Low-Tech Riverscape Restoration Practices Improve Riparian-Wetland Health

Alden Shallcross, State Lead - Montana/Dakotas Aquatic Habitat Management Program

The BLM Montana/Dakotas core Aquatic Habitat Management (AHM) program consists of three fish biologists, five hydrologists, a water rights specialist, a program lead, and a handful of seasonal technicians. Cumulatively, we oversee the management of ~1,100 miles of perennial stream, 45,400 miles of intermittent/ephemeral stream, and 158,000 acres of riparian-wetland habitat. This includes 807 miles of impaired waterbodies. Following is just one highlight of our 2020 accomplishments.

MCC Volunteers work to restore a creek
Montana Conservation Corps youth help
install BDAs. BLM photo

The Glasgow and Malta field offices have partnered with the National Wildlife Federation (NWF) to restore prairie streams in the Northern Great Plains. The partnership has helped the BLM to achieve related goals and objectives that depend on healthy riparian-wetland and aquatic habitat such as water quantity, water quality, habitat for terrestrial and aquatic species, recreation, wildland fire mitigation, floodwater retention, and drought resilience.

While previous land health assessments indicate that current management is typically maintaining or improving conditions, the consequences of structural starvation (i.e., loss of beaver dams and wood accumulations) associated with historical practices are nearly ubiquitous throughout the region.

This is important for two distinct reasons. First, the absence of beaver dam building activity and wood accumulations results in degraded stream conditions. Second, their absence negatively impacts a stream’s ability to heal itself by impacting the processes that are required to maintain ecologically functional riverscapes. For these reasons, many riverscape segments are operating below their potential and recovery through natural processes alone could take decades to centuries. Meanwhile, the associated resource values will remain impaired or fully unsupported.

Cottonwood Creek
Without beaver dam building
activity to slow water, capture
sediment, and support the growth
of stabilizing riparian-wetland
plants, this stream segment has
incised and no longer supports
many of the historic resource
values. BLM photo

A primary focus of this partnership is to increase the scope of restoration by mimicking, promoting, and sustaining the processes that historically maintained the attributes and resource values of most low-gradient streams throughout the region.

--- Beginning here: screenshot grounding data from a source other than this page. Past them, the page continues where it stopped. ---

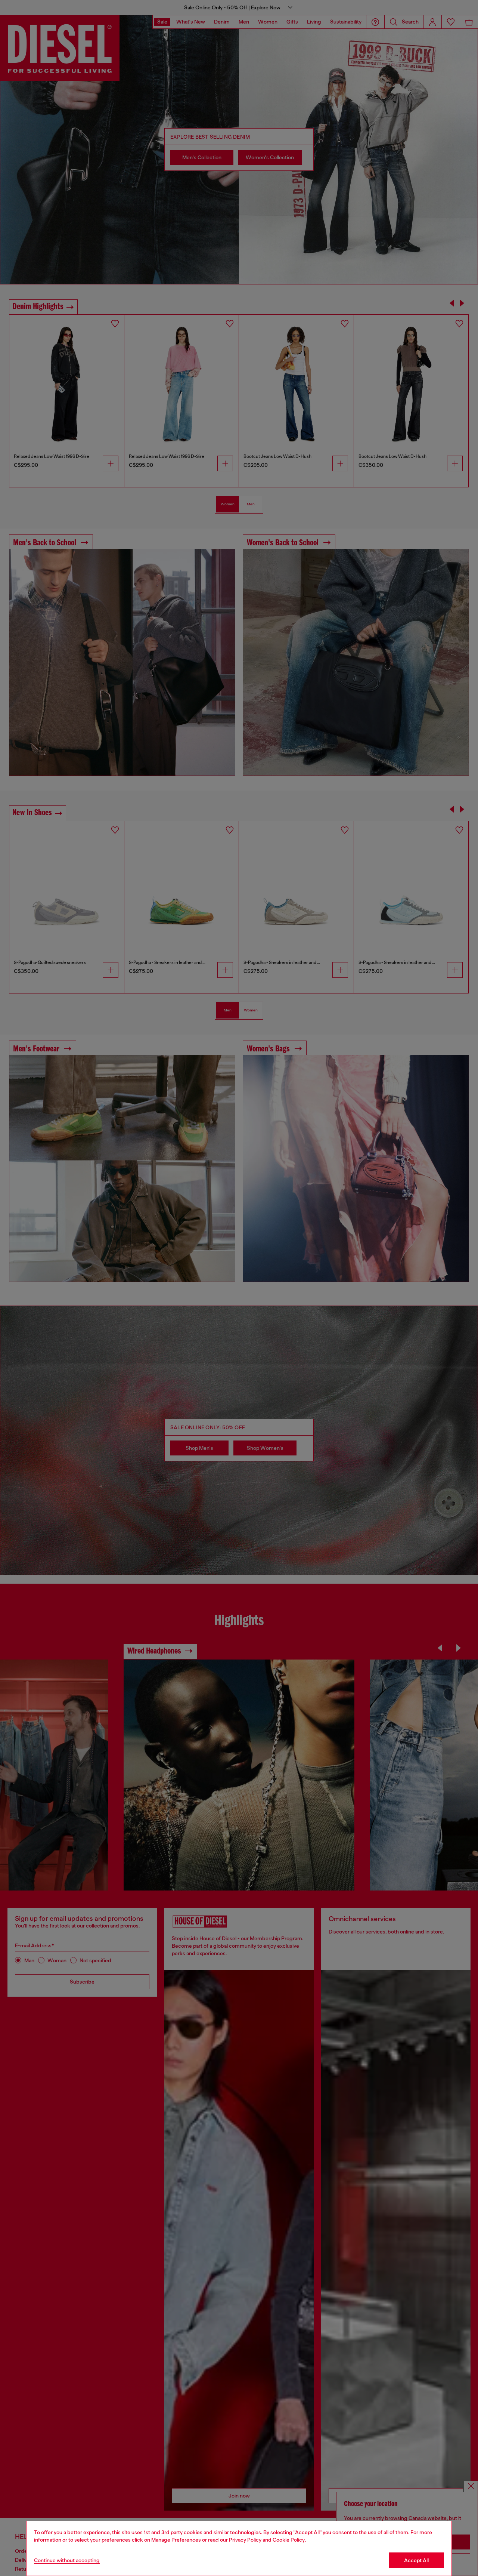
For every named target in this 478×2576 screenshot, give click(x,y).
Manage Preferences (176, 2540)
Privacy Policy (245, 2540)
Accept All (416, 2560)
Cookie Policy (289, 2540)
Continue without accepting (67, 2560)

The first projects were completed in 2020, despite challenges associated with the COVID-19 Pandemic. Specifically, the BLM, NWF, Montana Conservation Corps, and Montana Trappers Association installed beaver dam analogs along degraded segments of four streams.

Where water was present, results were apparent almost immediately. After just one day of BDA construction, water that previously rushed down the narrow channel was already spreading onto the surrounding floodplain, drawing leopard frogs out onto newly watered ground.

As team members packed up to leave the site several days into the project installation, they watched from a cutbank as a muskrat wandered downstream and plopped from the bank into a newly formed pool; swimming large circles in open water habitat that was no more than dry ground just the day before.

Outline of how a restoration of a creek develops over time
An example from Goldfarb (2018a) of achieving a self-sustaining condition
where meals of beaver dam analogues (BDAs) mimic beaver dam activity,
and then the maintenance and expansion of beaver dam activity is taken
over by actual beaver, and then they maintain a complex system state.